Upon escaping the land of the dead with the help of a portal, Juan sets off on a quest to stop Calaca from using el Presidente’s Daughter from combining the worlds of the living and the dead to make himself the ruler of both (which neither world particularly wants to have happen).
Perhaps it’s just coming off of Castlevania: Lords of Shadow – Mirror of Fate, but moving and platforming in Guacamelee feels fast. It’s not just that Juan moves at a decent clip on his own, but the game seems to be built around respecting your time. Run into a room with a number of bottomless pits you can jump into with an assortment of obstacles impeding your progress? Well, if you fall, Juan will be immediately returned to the start of the challenge with a bit less health. I far preferred this mode of checkpointing to Mirror of Fate’s overly helpful (and ultimately difficulty-removing) method and it was nice that each death didn’t lead to a game over screen.
Combat starts pretty simple. You have a three hit combo on the ground, a three hit combo in the air, and the ability to launch enemies with an uppercut, all mapped to square. Beat up on an enemy for a bit, and you can toss them in any direction with triangle (I was typically inclined towards tossing one enemy into a group of enemies). You can also roll through enemy attacks and air dodge to add a couple extra “hits” to your combo counter.
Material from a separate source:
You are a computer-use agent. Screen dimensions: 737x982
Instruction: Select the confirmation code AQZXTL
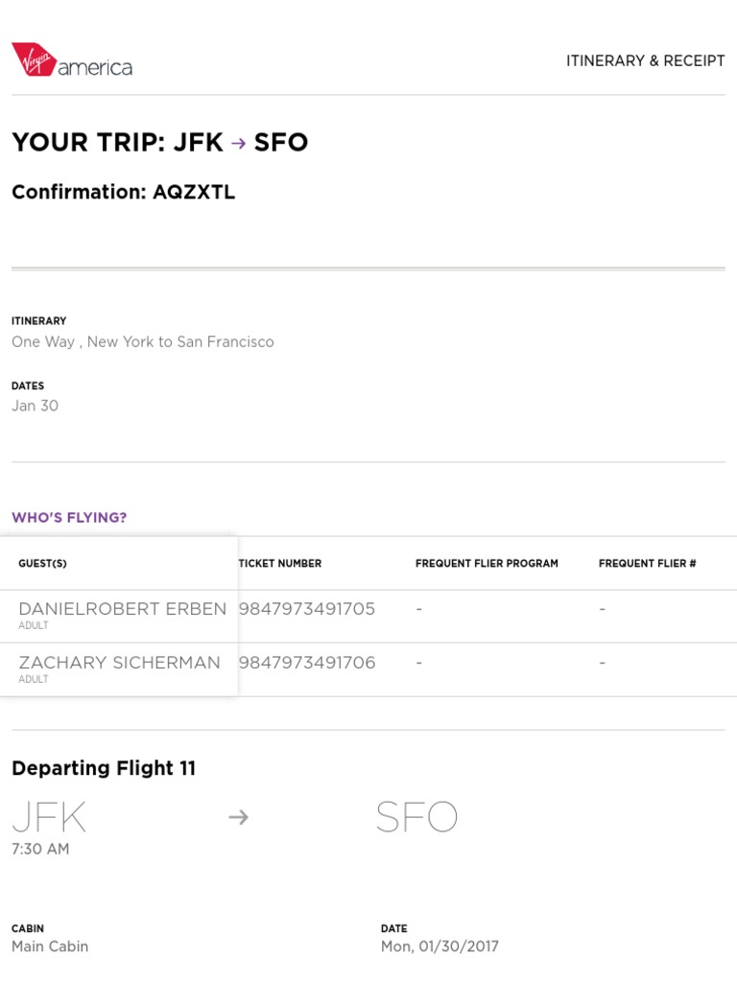click(194, 192)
While you don’t have a whole lot of options in the beginning, practically each ability you get doubles as both a new way to attack and a platforming aid. For instance, the Rooster Uppercut (mapped to Circle and Up) is a launcher that brings you skyward alongside your enemy, but it’s also your de facto double jump (until you get the double jump, at least, but even then it still has its uses). Between the abilities you unlock and the special throws that you can purchase (my favorite of which is a back-drop that damages surrounding enemies), combat gradually gets more complex. You’ll fight enemies while switching between the land of the living and the dead, only able to hit enemies in one dimension at a time (although you can grab an enemy, then switch dimensions do damage skeletons across worlds), using specific attacks to break enemy shields before you can combo them.
By the time you’re dealing with all of these battle complications, you’ve got yourself a versatile enough moveset to start chaining together obscenely lengthy combos, using rolls, jumps, and special abilities to keep your combos going even when you would have knocked enemies away. While there aren’t any real bonus to lengthy combos, it’s just fun to do them and be rewarded with a Spanish word or phrase I can’t understand and occasionally the creepily-grinning face of the man who teaches Juan his new luchador techniques and transforms into a goat.
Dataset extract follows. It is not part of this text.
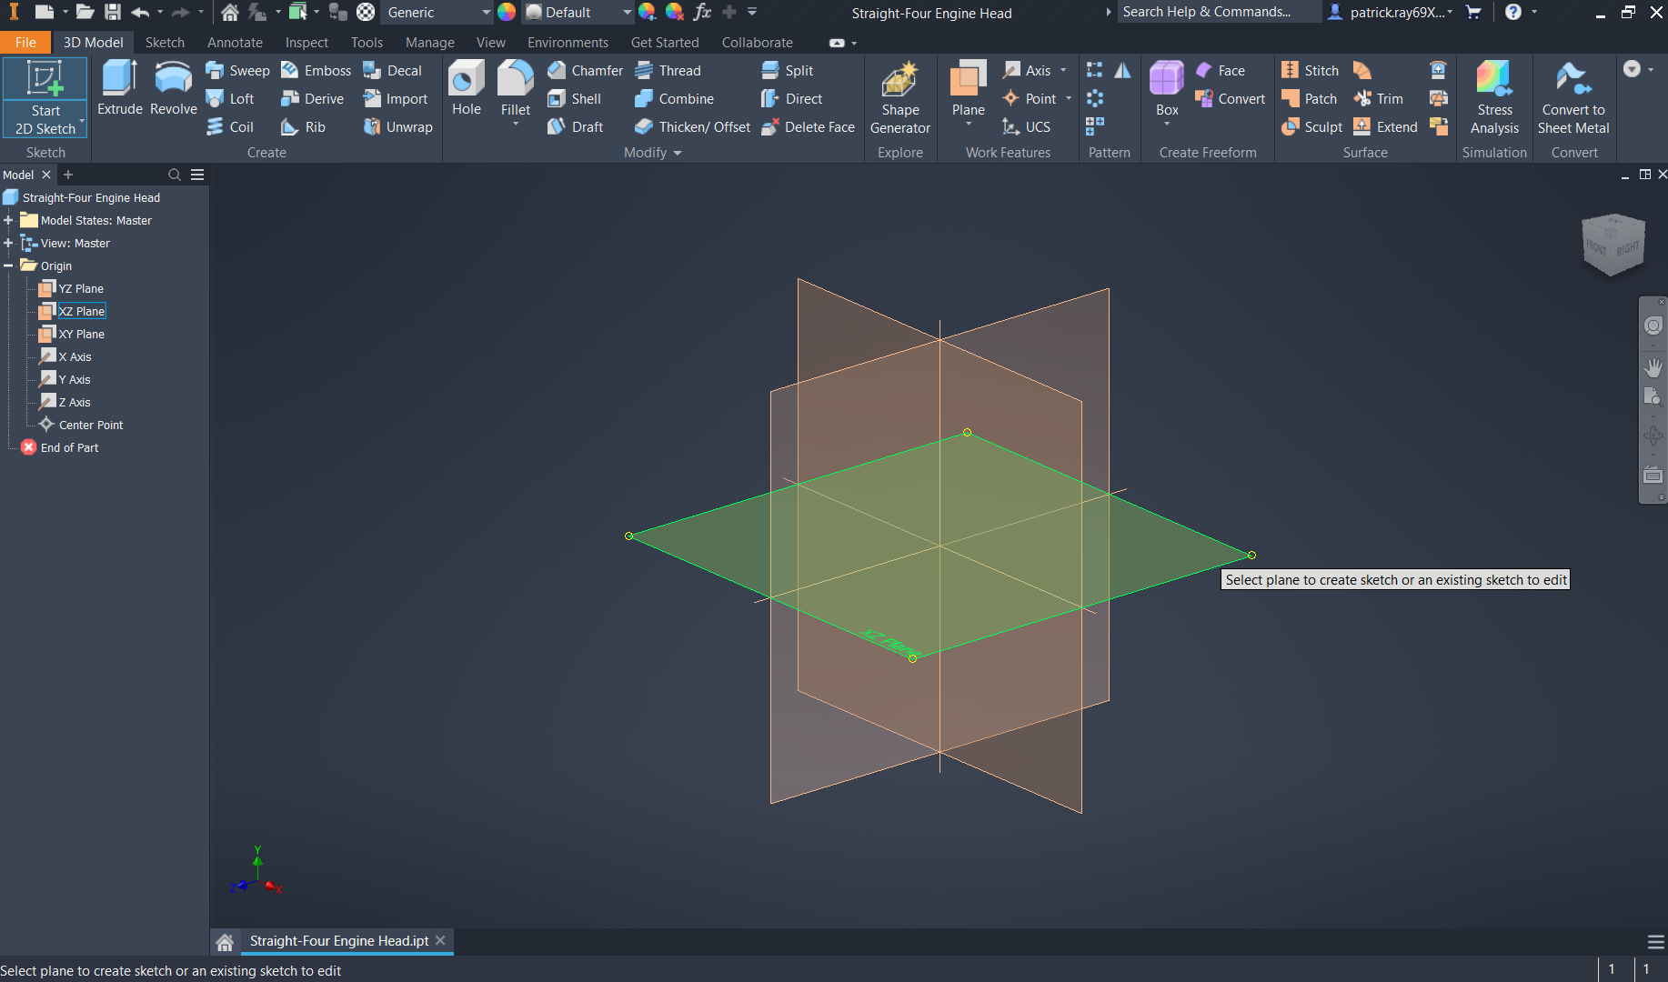This screenshot has height=982, width=1668.
Task: Click the Convert to Sheet Metal icon
Action: pos(1573,80)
As my last sentence might have implied, Guacamelee is not afraid to have fun. Video game references and modified memes can be found everywhere. Whether it’s a poster announcing a lucha match between Mega Hombre and La Mascara (who wears a mask that bears a distinct resemblance to Majora’s Mask), the femme fatale’s frequent winking use of double entendre, or the fact that you get new luchador skills by destroying “Choozo” statues, there’s a lightness to Guacamelee that is kind of rare in games nowadays. However, despite the consistently lighthearted tone, there are still a couple moments in Guacamelee that I thought were kind of poignant. It’s nice to play a game that’s mostly humorous but isn’t afraid to get serious when it needs to.
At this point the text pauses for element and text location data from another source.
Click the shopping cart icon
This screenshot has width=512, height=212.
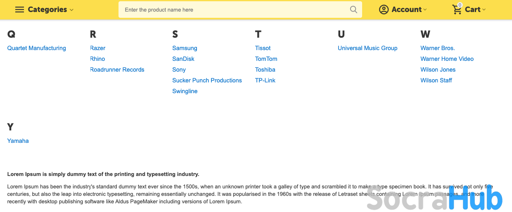(457, 10)
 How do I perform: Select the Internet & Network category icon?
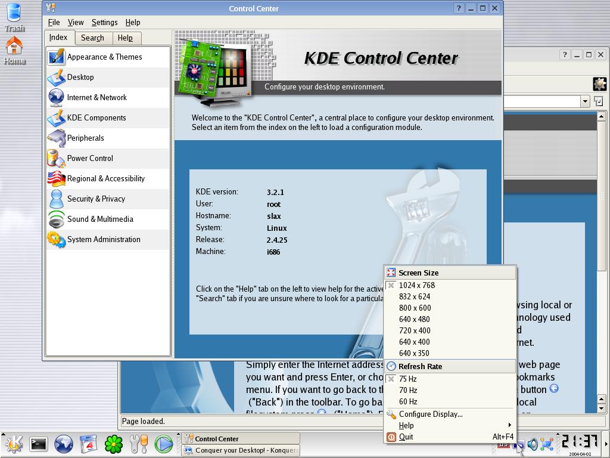(56, 98)
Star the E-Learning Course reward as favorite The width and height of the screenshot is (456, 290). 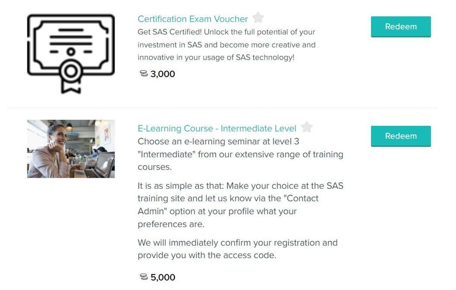pyautogui.click(x=307, y=127)
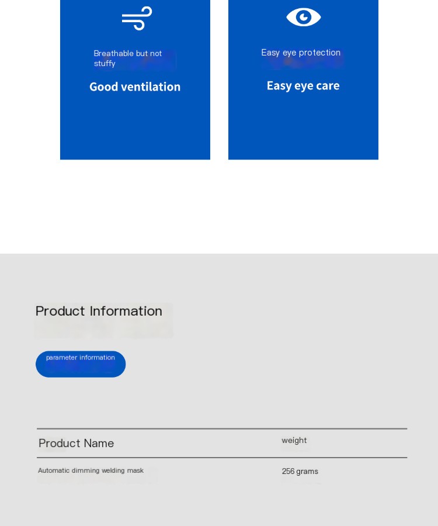Click the eye protection icon
The width and height of the screenshot is (438, 526).
(x=303, y=17)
In fact, I like that each boss, while generally pretty funny, had their own little backstory that made them somewhat empathetic. Even Flame Face, a man who was cursed to have his head burn eternally by Satan for being too evil, had a moment or two when I kind of liked him. It didn’t hurt that each boss fight felt right for the way the character had been established. My particular favorite was the fight with Jaguar Javier, the most no-nonsense of all Calaca’s underlings. He’s an honorable guy and fights you with attacks that aren’t too far from your own, with the occasional colored shield and dimension switch. It just matches his personality and the fact that I had to learn how to read his attacks to beat him felt like an honorable match between warriors.
I think it’s the little things that I enjoyed the most about Guacamelee. I liked that you have to teach yourself how to get through some of the tougher puzzles, as opposed to having the game tell you exactly what to do before you get there. I like that there are references to games in the very brickwork of Santa Luchita. I like that the game paced in a such a way that respects your time but isn’t afraid to challenge you. Guacamelee feels like it was made by people who just love games.
Food for Thought:
1. Exploration mostly results in combat and platforming challenges, and beating those leads to treasure chests filled with cash, or what are essentially pieces of heart (or equivalent extenders for your special attack meter).
2. I liked that Juan’s trainer/goat-man makes note of the fact that one particularly powerful ability he gives you “seems exploitable.” Speaking of, Juan gains a number of very interesting abilities throughout the course of the game that I didn’t want to spoil during this playtest.